INSTRUCTIONS TO FOLLOW: Only these lines of the data below are wanted: the one with "Select the BL qualification tab", the one with "Screen dimensions: 1554x784", and any lines between them, each repeated exactly.

(Stored data entries)
• • • • •

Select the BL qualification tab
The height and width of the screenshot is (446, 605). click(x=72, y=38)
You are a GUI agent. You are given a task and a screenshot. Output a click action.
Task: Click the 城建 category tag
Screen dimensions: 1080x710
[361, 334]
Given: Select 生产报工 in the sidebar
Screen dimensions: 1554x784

• • • • •

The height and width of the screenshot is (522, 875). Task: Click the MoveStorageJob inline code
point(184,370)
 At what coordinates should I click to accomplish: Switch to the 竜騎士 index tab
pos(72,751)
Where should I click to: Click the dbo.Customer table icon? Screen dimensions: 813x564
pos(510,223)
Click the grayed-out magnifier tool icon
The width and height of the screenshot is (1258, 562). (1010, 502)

• • • • •

RESULT OF THIS TASK:
Select the BL qualification tab
The height and width of the screenshot is (446, 605). click(x=72, y=38)
You are a GUI agent. You are given a task and a screenshot. Output a click action.
Task: Click the 城建 category tag
Screen dimensions: 1080x710
[361, 334]
Given: Select 生产报工 in the sidebar
Screen dimensions: 1554x784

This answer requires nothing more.